Opposition, govt can now negotiate for reforms, support, says analyst

Tan Yih Pey

Political analyst Wong Chin Huat says the govenrment's slim majority in Parliament means the opposition can now negotiate for reforms with the administration in exchange for its support on bills. – The Malaysian Insight file pic, July 20, 2020.

THE Perikatan Nasional (PN) government with its slim majority in Parliament can consider a confidence-and-supply agreement with the opposition in exchange for reforms, said political analyst Wong Chin Huat. 

Prime Muhyiddin Yassin’s government last Monday narrowly passed his motion to remove the Dewan Rakyat speaker by 111 to 109 MPs, out of 222 lawmakers, a sign of potential difficulties PN may face in future votes in the house.

As speculation of a snap general election continues, PN’s ability to put up a united front is also tenuous, with various statements from PAS and Umno about not giving way in seat allocations to Muhyiddin’s party, Bersatu.

Fresh polls will not necessarily resolve political instability or bring about a clear majority for a side that Malaysians have been so used to under six decades of Barisan Nasional rule. 

As such, it is time the country consider the Westminster-style confidence-and-supply agreement, Wong said.

A confidence-and-supply agreement is one whereby a party or independent members of parliament will support the government in motions of confidence and appropriation or budget votes, by either voting in favour or abstaining.

“The current issue in the country’s political situation is whether the government needs a majority to ensure political stability.
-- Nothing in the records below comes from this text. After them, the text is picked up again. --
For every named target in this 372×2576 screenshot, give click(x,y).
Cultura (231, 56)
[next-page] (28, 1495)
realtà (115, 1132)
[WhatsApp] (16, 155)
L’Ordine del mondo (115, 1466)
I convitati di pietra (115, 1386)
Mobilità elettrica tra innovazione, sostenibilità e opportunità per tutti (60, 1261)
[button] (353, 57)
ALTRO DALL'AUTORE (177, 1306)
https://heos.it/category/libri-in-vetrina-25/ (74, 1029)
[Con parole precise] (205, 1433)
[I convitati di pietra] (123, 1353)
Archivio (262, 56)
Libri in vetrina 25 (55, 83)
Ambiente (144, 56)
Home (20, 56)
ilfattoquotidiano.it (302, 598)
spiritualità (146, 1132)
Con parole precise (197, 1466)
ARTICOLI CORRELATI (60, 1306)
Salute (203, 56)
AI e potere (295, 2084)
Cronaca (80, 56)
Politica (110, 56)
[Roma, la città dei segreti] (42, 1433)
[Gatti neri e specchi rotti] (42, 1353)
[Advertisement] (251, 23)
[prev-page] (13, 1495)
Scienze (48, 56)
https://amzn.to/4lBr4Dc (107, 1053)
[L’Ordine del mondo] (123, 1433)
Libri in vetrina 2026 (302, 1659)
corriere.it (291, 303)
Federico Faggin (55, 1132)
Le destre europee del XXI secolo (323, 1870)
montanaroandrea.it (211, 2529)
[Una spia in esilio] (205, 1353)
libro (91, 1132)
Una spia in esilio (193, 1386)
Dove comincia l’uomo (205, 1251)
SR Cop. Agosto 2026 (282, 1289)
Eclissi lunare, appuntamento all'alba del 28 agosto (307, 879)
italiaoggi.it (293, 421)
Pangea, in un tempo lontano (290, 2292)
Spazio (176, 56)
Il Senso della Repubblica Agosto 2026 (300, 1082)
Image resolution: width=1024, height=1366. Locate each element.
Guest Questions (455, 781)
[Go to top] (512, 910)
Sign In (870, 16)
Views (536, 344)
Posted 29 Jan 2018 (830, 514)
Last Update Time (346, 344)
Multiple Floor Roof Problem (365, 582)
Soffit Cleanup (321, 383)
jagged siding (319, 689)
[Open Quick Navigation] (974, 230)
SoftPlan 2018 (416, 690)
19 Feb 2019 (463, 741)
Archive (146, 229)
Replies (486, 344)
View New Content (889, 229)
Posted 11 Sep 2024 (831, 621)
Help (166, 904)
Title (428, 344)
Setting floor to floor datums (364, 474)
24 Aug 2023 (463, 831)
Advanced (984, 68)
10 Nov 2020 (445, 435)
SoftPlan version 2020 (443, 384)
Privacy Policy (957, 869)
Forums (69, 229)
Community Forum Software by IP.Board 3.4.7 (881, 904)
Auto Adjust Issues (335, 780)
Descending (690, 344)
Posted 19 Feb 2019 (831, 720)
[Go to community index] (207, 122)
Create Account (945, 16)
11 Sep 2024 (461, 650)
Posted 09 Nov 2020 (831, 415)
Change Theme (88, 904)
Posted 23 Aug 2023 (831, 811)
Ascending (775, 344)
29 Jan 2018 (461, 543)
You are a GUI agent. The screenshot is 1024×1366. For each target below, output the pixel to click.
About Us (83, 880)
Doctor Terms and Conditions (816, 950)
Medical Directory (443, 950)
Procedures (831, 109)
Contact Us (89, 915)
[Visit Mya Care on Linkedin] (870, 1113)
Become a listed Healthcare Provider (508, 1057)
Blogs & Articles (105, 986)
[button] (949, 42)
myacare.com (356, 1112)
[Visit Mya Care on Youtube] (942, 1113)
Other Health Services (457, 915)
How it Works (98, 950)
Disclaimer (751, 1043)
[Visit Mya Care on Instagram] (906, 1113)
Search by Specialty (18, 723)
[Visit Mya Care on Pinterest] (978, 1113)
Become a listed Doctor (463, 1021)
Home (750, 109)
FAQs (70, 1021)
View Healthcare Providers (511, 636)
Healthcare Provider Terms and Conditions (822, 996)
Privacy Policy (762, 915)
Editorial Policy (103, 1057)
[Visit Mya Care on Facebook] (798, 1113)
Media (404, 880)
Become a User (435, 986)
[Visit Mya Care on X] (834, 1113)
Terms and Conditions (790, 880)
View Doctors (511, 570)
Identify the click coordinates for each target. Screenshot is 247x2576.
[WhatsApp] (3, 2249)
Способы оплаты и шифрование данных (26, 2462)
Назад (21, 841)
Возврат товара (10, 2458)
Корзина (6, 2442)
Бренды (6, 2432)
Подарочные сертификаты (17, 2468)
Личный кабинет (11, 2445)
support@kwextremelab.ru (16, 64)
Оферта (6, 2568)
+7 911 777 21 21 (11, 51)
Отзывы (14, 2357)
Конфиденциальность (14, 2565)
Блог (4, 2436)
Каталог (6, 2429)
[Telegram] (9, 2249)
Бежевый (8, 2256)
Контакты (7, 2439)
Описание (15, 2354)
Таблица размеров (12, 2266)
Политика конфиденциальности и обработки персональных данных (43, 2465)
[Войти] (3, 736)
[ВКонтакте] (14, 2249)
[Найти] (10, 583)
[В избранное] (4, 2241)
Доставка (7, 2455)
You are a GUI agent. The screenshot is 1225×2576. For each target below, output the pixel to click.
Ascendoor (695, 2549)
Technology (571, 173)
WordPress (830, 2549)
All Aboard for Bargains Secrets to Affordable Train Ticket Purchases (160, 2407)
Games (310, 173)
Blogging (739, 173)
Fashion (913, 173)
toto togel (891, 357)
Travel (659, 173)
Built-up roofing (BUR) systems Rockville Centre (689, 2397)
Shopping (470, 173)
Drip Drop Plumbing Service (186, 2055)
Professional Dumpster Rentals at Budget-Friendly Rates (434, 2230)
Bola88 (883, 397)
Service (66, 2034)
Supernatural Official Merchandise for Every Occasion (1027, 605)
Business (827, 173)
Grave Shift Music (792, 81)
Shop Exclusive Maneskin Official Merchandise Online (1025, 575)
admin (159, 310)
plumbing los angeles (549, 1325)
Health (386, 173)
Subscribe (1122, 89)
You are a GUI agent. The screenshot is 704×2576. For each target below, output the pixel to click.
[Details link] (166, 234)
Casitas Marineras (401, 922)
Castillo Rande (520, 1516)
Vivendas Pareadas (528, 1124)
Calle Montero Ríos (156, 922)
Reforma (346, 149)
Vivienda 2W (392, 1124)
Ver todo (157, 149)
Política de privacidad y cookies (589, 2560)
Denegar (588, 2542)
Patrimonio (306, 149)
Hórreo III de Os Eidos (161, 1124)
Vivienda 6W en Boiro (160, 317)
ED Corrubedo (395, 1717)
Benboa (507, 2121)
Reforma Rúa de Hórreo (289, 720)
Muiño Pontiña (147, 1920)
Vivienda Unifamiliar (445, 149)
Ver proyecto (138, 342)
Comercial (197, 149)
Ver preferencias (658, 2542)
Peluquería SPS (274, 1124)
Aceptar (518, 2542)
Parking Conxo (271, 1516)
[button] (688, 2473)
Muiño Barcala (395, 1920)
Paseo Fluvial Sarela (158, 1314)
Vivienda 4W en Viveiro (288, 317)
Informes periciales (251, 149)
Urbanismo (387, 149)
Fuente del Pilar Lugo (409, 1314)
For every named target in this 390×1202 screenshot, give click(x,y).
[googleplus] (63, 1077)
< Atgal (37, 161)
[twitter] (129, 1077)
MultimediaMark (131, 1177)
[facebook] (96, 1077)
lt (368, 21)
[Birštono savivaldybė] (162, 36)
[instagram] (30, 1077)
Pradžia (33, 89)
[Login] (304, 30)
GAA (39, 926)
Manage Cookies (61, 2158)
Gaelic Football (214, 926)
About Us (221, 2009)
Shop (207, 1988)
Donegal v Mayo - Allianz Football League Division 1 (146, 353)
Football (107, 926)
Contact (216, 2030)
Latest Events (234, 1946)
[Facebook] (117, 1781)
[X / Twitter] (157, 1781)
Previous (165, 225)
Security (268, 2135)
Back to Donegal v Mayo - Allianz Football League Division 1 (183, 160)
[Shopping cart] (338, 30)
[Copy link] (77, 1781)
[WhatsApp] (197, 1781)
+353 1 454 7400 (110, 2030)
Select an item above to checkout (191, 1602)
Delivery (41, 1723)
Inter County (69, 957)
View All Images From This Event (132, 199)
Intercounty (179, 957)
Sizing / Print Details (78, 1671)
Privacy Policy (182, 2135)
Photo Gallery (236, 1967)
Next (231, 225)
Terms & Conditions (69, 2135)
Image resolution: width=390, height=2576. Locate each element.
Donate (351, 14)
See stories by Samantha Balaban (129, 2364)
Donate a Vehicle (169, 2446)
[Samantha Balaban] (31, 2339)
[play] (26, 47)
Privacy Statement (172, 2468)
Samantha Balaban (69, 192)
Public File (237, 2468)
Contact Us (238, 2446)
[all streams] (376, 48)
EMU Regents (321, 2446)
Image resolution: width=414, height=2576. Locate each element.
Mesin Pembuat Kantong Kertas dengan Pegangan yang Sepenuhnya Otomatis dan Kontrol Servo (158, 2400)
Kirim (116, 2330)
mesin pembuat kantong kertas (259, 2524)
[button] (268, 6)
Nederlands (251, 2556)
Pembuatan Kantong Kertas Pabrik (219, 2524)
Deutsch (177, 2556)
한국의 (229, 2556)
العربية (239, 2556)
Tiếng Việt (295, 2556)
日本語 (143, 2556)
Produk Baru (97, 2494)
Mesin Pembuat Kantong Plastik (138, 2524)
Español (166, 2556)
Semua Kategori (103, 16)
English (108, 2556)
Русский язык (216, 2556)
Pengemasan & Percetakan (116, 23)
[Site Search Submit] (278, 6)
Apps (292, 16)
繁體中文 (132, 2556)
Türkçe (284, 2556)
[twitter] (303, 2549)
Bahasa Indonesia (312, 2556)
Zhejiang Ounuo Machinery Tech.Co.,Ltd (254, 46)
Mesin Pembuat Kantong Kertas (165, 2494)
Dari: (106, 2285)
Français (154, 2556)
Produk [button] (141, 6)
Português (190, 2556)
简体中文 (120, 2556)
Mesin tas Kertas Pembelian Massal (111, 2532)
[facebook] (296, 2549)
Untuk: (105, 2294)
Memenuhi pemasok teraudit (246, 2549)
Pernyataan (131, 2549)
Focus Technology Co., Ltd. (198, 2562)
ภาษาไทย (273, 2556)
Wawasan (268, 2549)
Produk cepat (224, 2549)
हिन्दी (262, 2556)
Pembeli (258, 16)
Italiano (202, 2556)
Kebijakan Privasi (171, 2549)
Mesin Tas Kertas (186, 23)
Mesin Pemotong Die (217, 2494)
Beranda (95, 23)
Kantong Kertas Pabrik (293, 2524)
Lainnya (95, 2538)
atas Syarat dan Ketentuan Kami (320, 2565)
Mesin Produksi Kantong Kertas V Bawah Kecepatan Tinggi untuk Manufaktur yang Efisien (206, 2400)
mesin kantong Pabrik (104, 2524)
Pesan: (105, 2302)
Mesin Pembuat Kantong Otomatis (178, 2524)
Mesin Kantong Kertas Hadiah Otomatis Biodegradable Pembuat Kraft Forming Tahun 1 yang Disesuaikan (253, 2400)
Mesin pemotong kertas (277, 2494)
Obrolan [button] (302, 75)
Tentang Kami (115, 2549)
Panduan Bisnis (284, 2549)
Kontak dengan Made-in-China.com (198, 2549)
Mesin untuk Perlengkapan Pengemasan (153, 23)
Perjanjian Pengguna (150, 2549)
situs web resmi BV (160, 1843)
But no political party can hold more than half of the seats, because East Malaysia MPs are becoming more and more independent-minded,” he told The Malaysian Insight’s Mandarin talk show recently.

There is a chance for political stability if the government and opposition can reach a confidence-and-supply agreement, provided there is political will and maturity to make exchanges.

“Muhyiddin could promise to implement reforms, decentralise power and share power in parliament, so that the opposition is able to be a check and balance on the government,” Wong said.

Kulai MP Teo Nie Ching said such an agreement is theoretically possible if PN is willing to negotiate.

“PN can try to negotiate with the opposition to pass the budget. PN can offer policy reform in exchange for support.

“It’s not impossible, it’s just that we don’t see such a trend at present,” she said in the same talk show.

PN has a slim margin of four MPs based on the count taken when voting for the speaker’s removal last Monday.

Two of its MPs did not vote as one was the deputy speaker who presided over the session, and another was on sick leave. The opposition, meanwhile, had 109 MPs who did not want the speaker removed.

Teo said this almost-equal balance of power increases the chances of snap polls being held soon.

She was concerned that this will cause the political situation to remain in flux, with voters on the losing end as politicians focus on winning rather than policy-making.

For a confidence-and-supply deal to be possible, Wong said, there must be parliamentary reforms to promote multi-party competition.

Other governments based on a parliamentary system, including those of the UK, New Zealand, Ireland, India and Canada, have successfully worked with confidence-and-supply agreements.

It is time Malaysian politics matures to break out of its deadlock otherwise the inability to reach consensus will cause further destabilisation and party-hopping, Wong said. – July 20, 2020.